WHAT TO PRODUCE: In the records below, find the line containing "Given: Open Earnings using the trophy icon". Output it and every line after it to the end, unchanged, with no pictures.

--- SUPPLIED MATERIAL Enclosed Below ---

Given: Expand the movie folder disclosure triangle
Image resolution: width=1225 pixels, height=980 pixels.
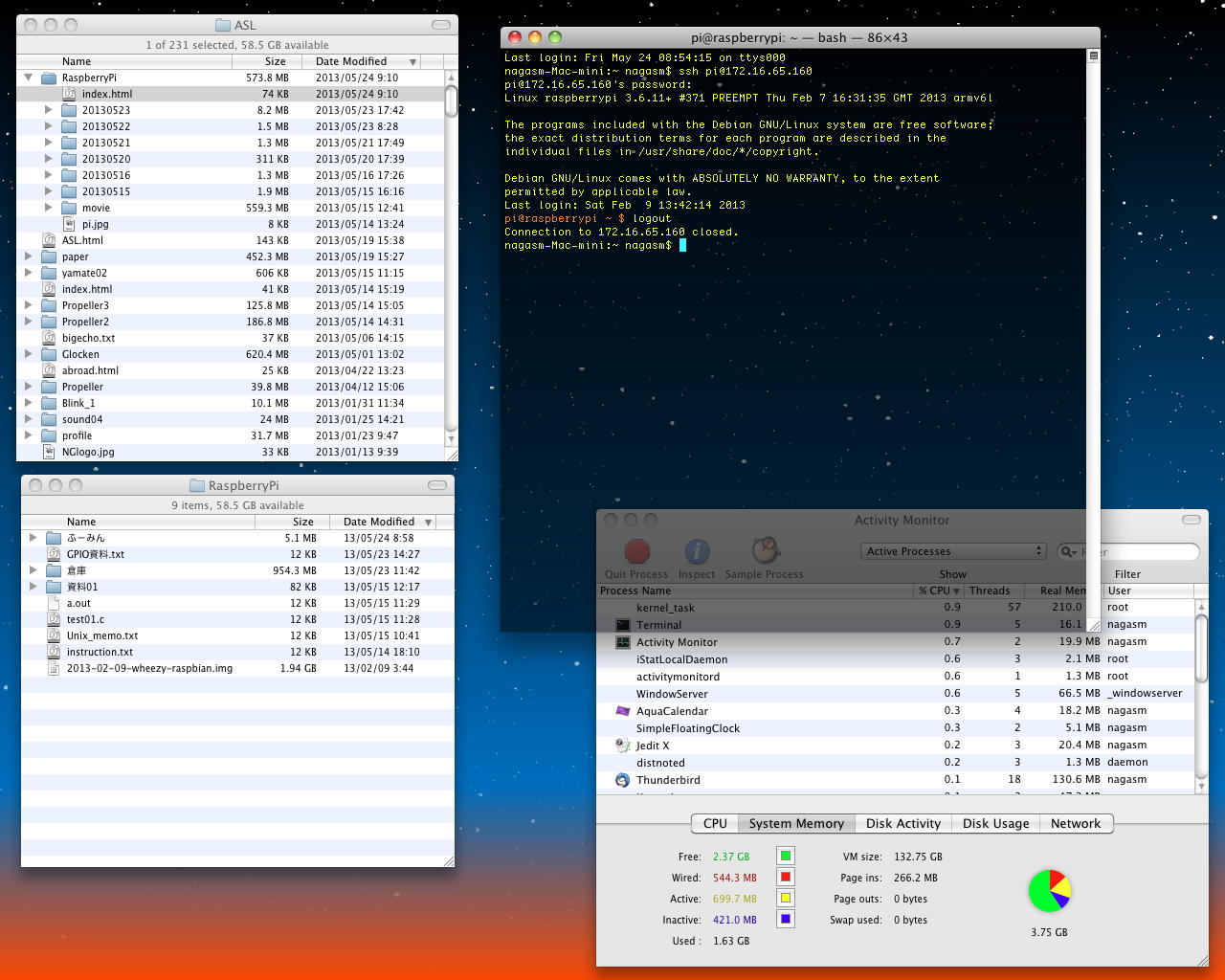Looking at the screenshot, I should coord(49,208).
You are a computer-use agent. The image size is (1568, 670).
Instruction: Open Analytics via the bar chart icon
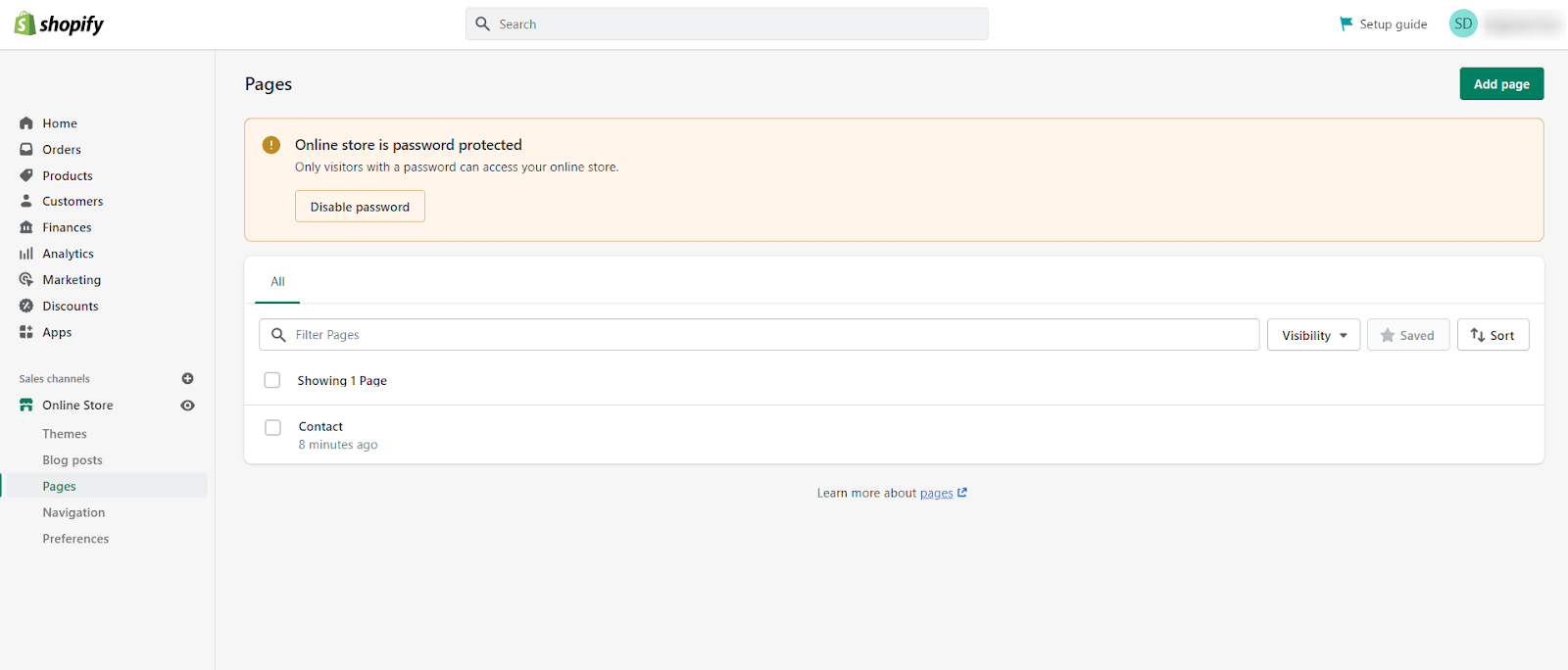coord(26,254)
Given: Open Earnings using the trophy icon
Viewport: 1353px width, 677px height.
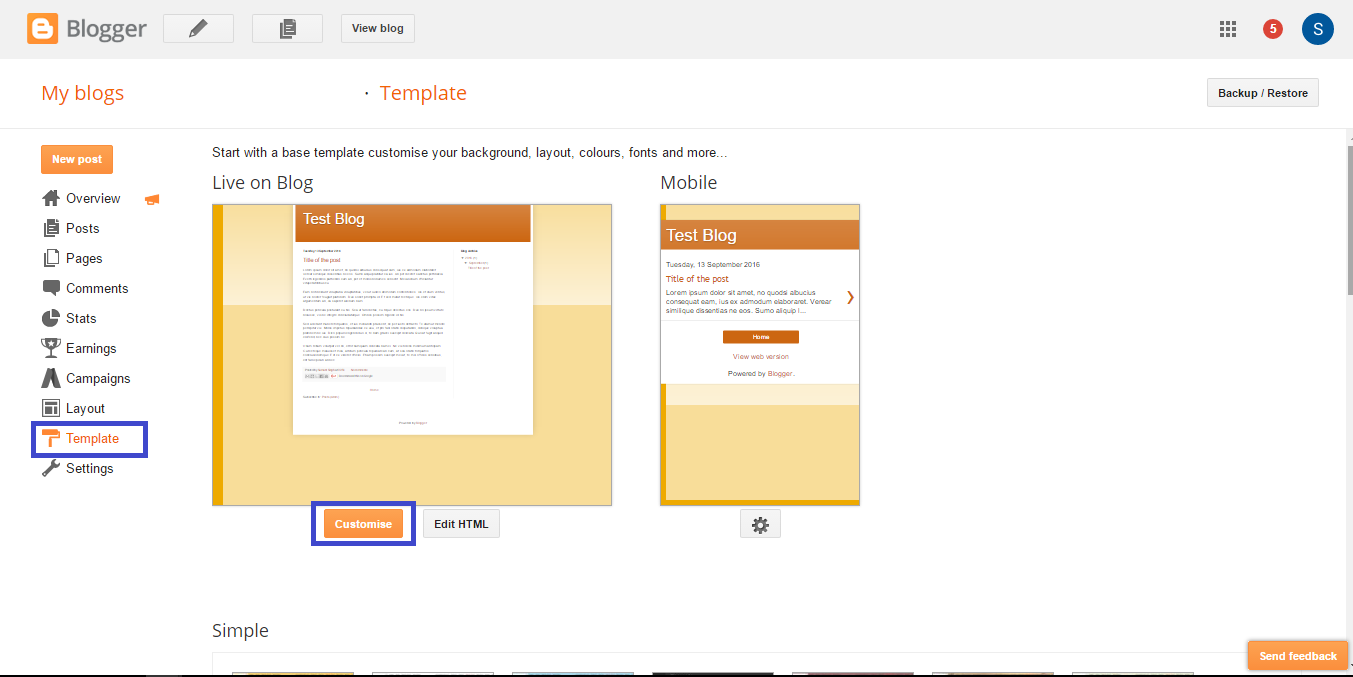Looking at the screenshot, I should pyautogui.click(x=50, y=348).
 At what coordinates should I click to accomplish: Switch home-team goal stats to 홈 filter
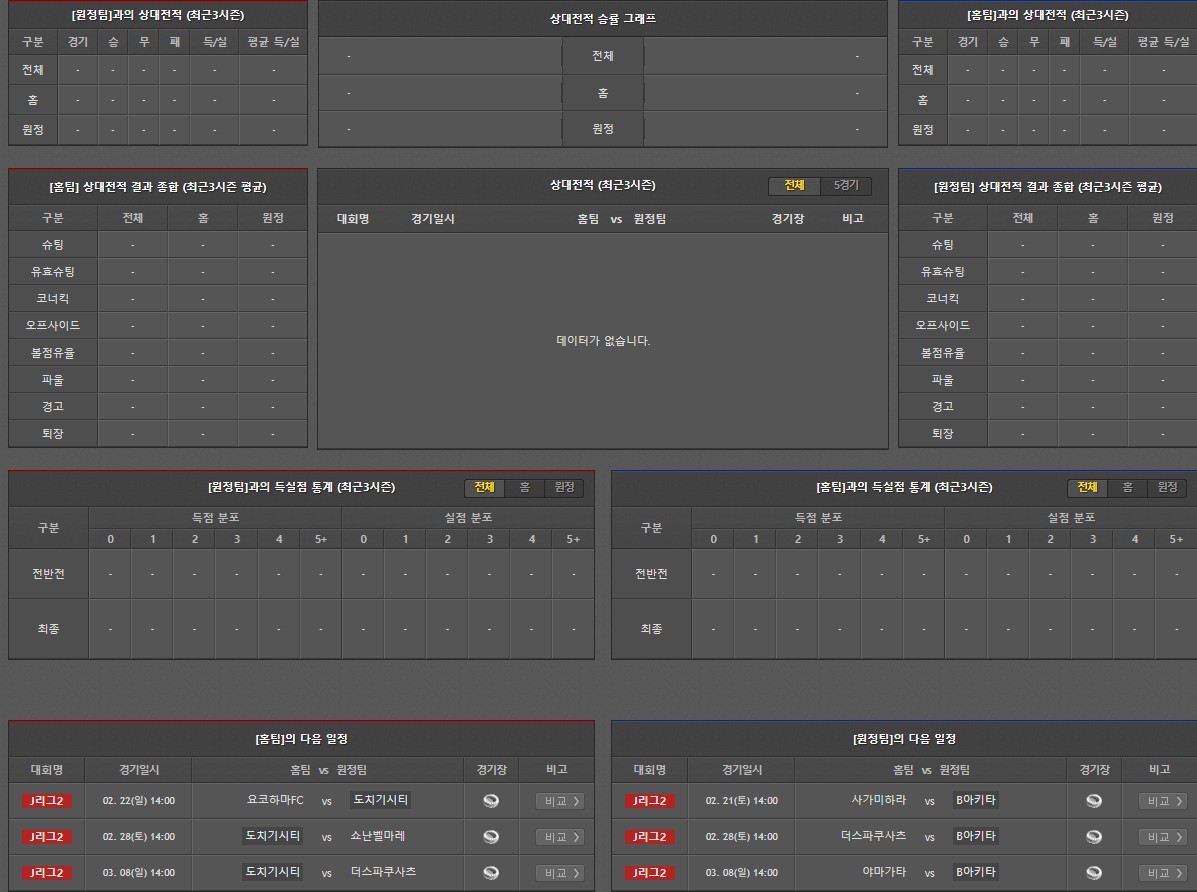[x=524, y=487]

--- End of Enclosed SUPPLIED MATERIAL ---

ANSWER FOR THIS EXERCISE:
Given: Open Earnings using the trophy icon
Viewport: 1353px width, 677px height.
Looking at the screenshot, I should pyautogui.click(x=50, y=348).
 At what coordinates should I click to accomplish: Switch home-team goal stats to 홈 filter
[x=524, y=487]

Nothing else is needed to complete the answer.